The mister only had one other slave, Flowers, an old man who was nearly blind. There was something wrong in his head because he couldn’t talk. He spent most of his time splitting wood and fixing harnesses. Sometimes, when a harness didn’t need fixing, he would tear it apart and put it together again. He was nice enough to Bass, but mostly ignored him like he ignored everything.
As he walked into the small yard, Bass saw Flowers splitting wood. Then he trotted to the pump house near the mud hut where he and Mammy and Flowers lived and slept.
Bass drank with the slave dipper. The water was cool from the well, almost sweet, and he drank until his stomach was tight and full. Then he went to the mister’s hut and called into the door.
“Mister, Mister, it’s Bass.”
His mammy came to the opening. She had corn flour on her hands and she wiped them on her sack apron and smiled down at him. “The boss is gone, little boy. What do you want with him?”
“Where did he go?”
“He doesn’t tell me where he goes. He just saddled a horse and left. Could be he won’t be back today. Could be the Comanches’ll get him and we’ll never see him again.”
“Did he take the bay mare or the Roman nose?”
“What difference does it make?”
“If he took the bay, he’ll be gone a long time. She’s got good wind and a long trot. The Roman nose is strong but jerk-gaited and will wear you out on a long run.”
“You talk like you ride yourself, little boy.”
“I do. When nobody is looking.”
“You stay off the mister’s horses. He’ll nail you to the door and whip you pink. You know the colored ain’t to ride nothing except plugs and old mules—nothing higher than the mister.”
Bass knew the rules. Well, not all of them. The whole list of rules governing slaves and masters filled books that he couldn’t read. No slave was allowed to read, so how could they know all the rules? But Bass knew plenty. No slave could be in a position where the master had to look up at him. No slave could run in front of a master unless ordered to do so. No slave could eat before a master did. No slave could speak unless spoken to. No slave could walk on a sidewalk with a master. No slave could eat with the same utensils as the master. No slave could drink from the same dipper, sit on the same furniture, sleep in the same bed, wear better clothes, be close enough to exhale air into the master’s lungs … on and on and on.
White men called it law. But even at ten years old Bass knew better. Mammy said the true law come down from God, from a man named Moses on the Mountain, and the law was for everybody, even slaves.
What white men had were just rules.
Rules to keep the colored down. And you didn’t have to obey them unless you were being watched.
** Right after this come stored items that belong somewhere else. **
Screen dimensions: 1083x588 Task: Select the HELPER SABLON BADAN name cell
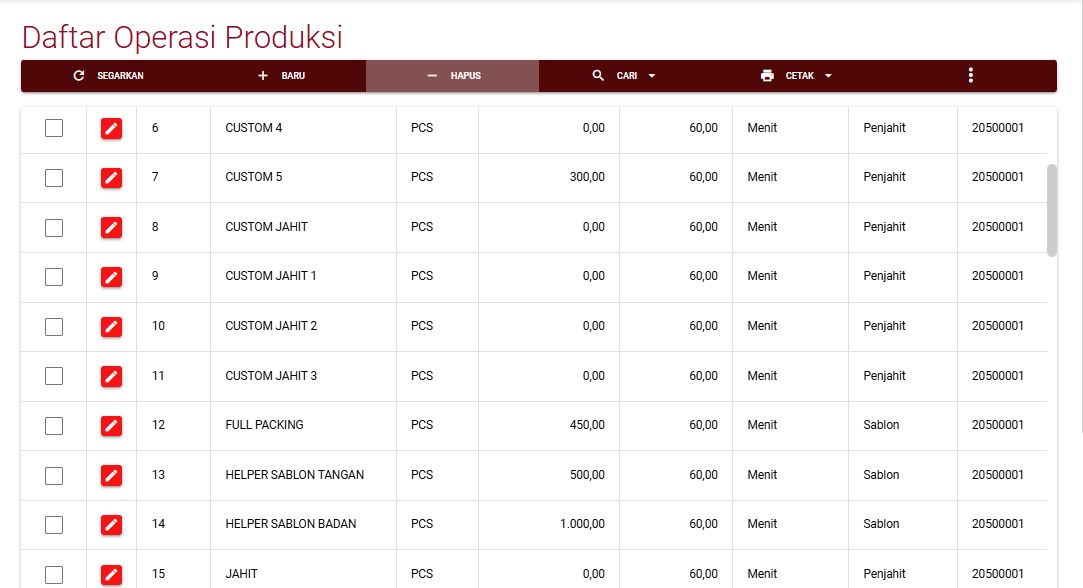click(x=291, y=524)
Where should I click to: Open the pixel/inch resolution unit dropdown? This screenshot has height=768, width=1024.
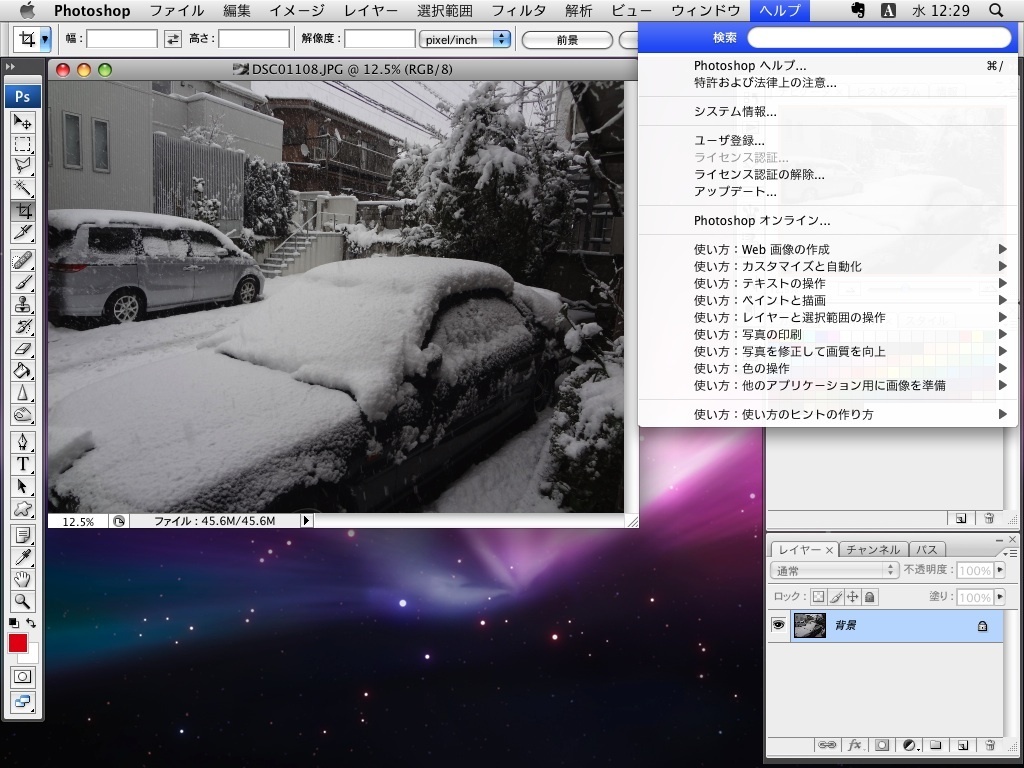pyautogui.click(x=464, y=40)
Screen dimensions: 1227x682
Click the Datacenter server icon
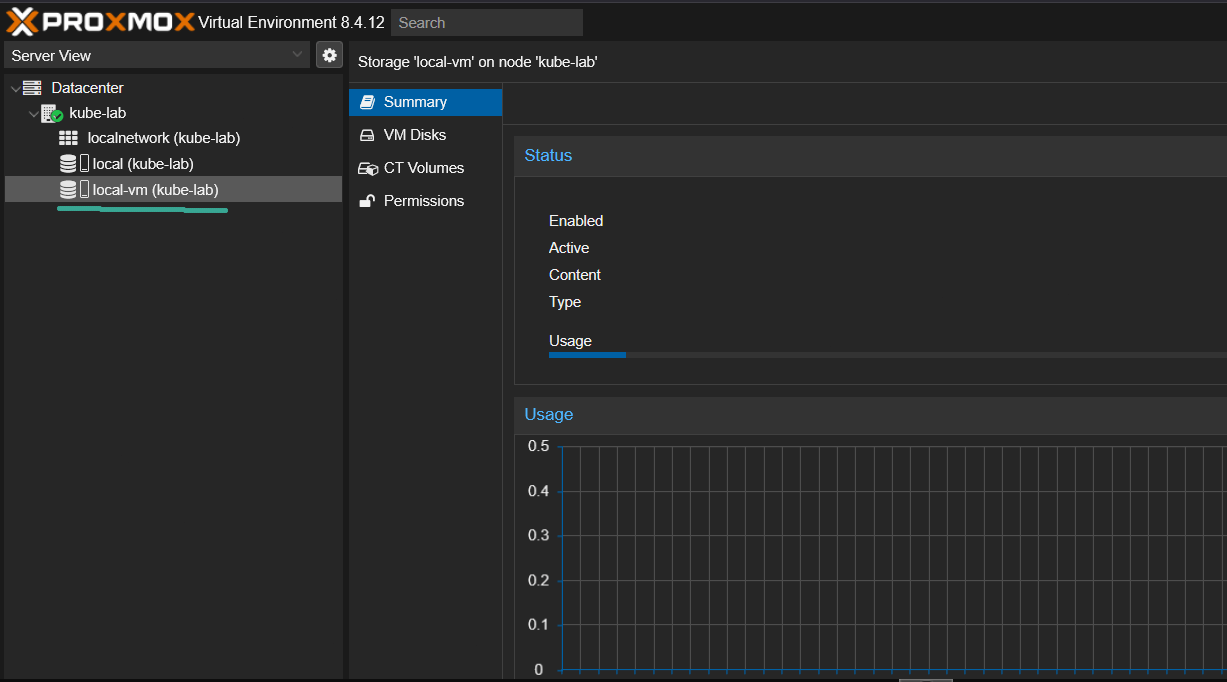click(x=32, y=88)
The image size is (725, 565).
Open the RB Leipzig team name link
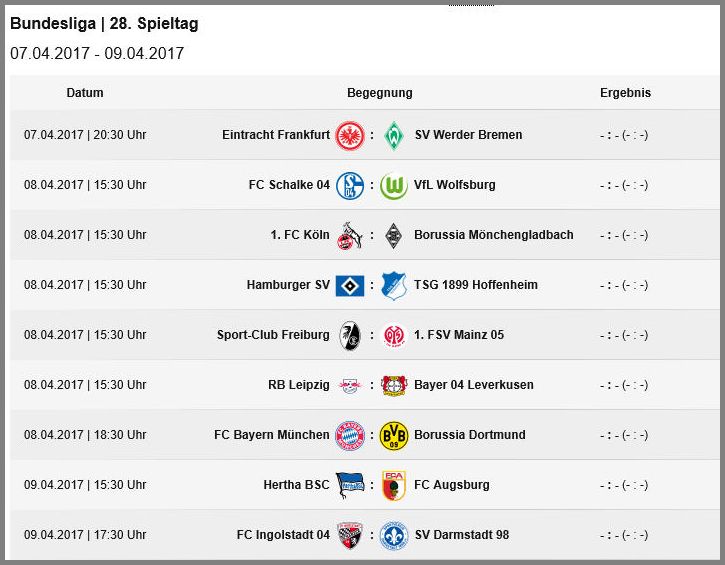pos(299,385)
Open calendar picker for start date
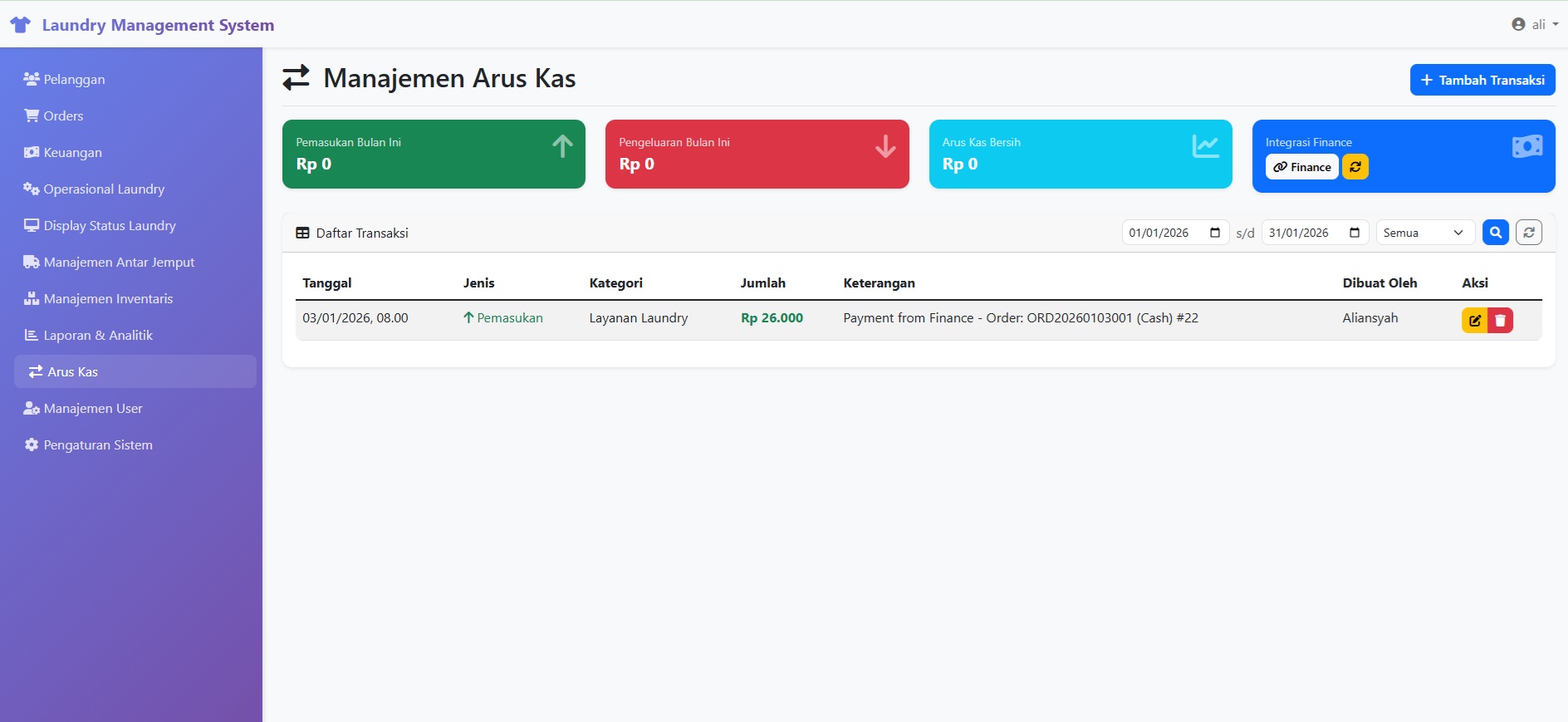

Bass rode horses when nobody was looking. Sometimes at night when the mister was drunk asleep, he would take the bay or the Roman nose for a ride in the moonlight. Out and out, away from the homestead, riding bareback so there wouldn’t be saddle marks in the morning for the mister to find, out across the sandy prairie in the silver light, the wind on his face and the powerful muscles of the horse driving him forward, driving him away, free and free and free …
“The bay or the Roman nose?”
“He took the bay.”
“Then he’s gone long. Maybe overnight. Probably went to Paris to court that widow woman.”
“How do you know so much?” His mother shook her head, but the smile widened and she could not hide her pride. “You talk like you know everything there is to know in the whole world.”
“I just look and see. I know he’s courting because he puts that stink water on him of a morning. Won’t do him no good, but he keeps trying.”
“Why won’t it do him any good? He’s got some money, and lord only knows how many cattle you’ve tangled for him. Seems like he’d be a good one to marry.”
“I heard that visiting ranger say, ‘He’s too close to the jug,’ when he came by, and that the widow Plunkett would never marry a drinker, ’cause that’s what killed her first husband. And mister, he does take the jug.”
“Every night,” Mammy said. “I didn’t think there was that much whiskey in the world. Now, you run along. I’m making corn bread with bacon grease and I’ll call you when it’s done. You get me some good dry wood for the stove and I’ll give you a drop of honey on a slab of bread.”
Bass ran off for the woodpile by the pump house, shaking a stick to scare out any snakes. Then he ate the corn bread, so hot that the honey melted like butter and soaked into it. They didn’t have a cow to get milk for butter, but Mammy saved all the bacon and pork drippings in a jar, and she had smeared the drippings on the hot corn bread to mix with the honey.
“Your cooking”—Bass stood in the kitchen door, grease on his hands and face, honey in his mouth—“it must come from heaven.”
“I bet you want another piece.” Mammy smiled. “And maybe a slice of pork belly.”
She handed him another chunk of bread and a slab of pork, mostly rubbery hot fat, the way he liked it. He went to the shade side of the hut to squat and eat.
When he was done he wiped his mouth with the back of his hand, wiped his hands on his pants and went to the pump house for a drink of cool water.
It was evening and he had sundown chores. There were hogs to feed, wood to gather for coffee and breakfast in the morning, water to carry for the Roman nose and the mules. He worked steadily, using the large wooden bucket to carry water to the troughs. He did this every night and every morning, and he didn’t need to think about it while he worked, so his mind wandered back to the day with the cow and the coyotes.
Things will change.
It was there the minute he stopped thinking about anything else. He muttered to himself, “Of course things will change.” Nothing stood still. But he knew the coyote’s words meant more than that and when he was done with chores and had eaten again, he told his mother, “Coyote talked to me today.”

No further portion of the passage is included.